Collected data entries:
· · ·
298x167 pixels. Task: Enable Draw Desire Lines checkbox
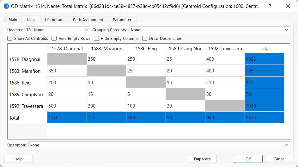coord(145,39)
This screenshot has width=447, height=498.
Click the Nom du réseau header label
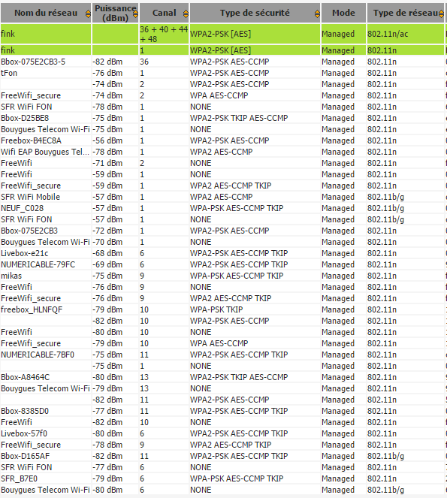coord(46,13)
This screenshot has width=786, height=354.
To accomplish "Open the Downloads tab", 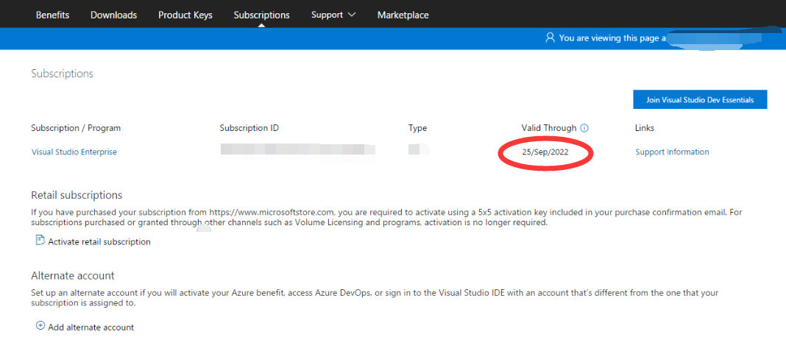I will click(x=114, y=15).
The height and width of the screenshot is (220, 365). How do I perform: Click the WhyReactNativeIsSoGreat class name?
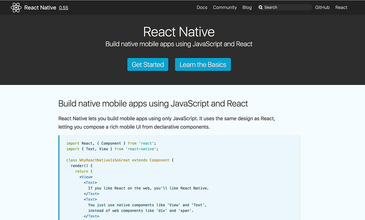pyautogui.click(x=105, y=160)
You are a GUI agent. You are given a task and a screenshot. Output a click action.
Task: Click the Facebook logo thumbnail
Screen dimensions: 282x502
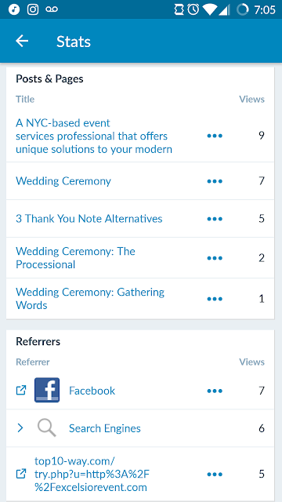47,390
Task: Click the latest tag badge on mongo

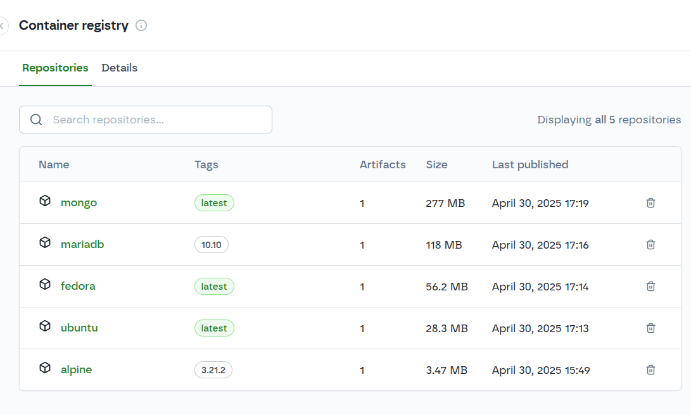Action: pos(213,202)
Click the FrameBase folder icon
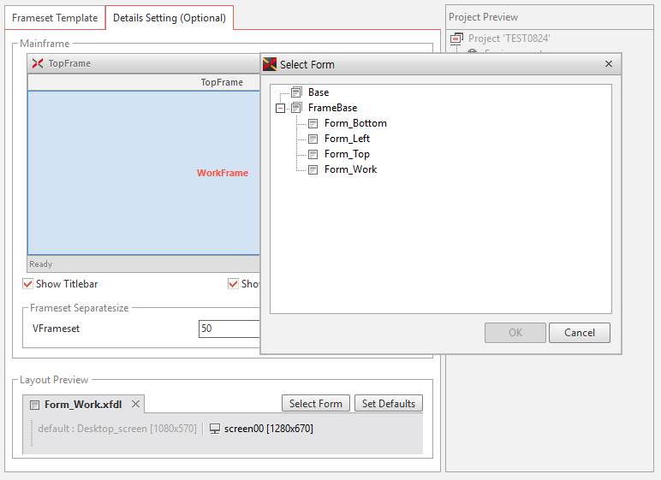661x480 pixels. click(x=296, y=108)
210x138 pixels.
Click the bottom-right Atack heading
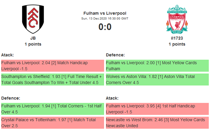coord(112,98)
· · ·
### [PROBLEM TO SOLVE]
Take the line that holds "Task: Click the latest tag badge on mongo" as the start and the last line of the data as the end. Copy only those lines exactly, both ends included, except the pictures.

### [TASK OUTPUT]
Task: Click the latest tag badge on mongo

Action: pos(213,202)
Click the FrameBase folder icon
661x480 pixels. click(x=296, y=108)
210x138 pixels.
Click the bottom-right Atack heading
coord(112,98)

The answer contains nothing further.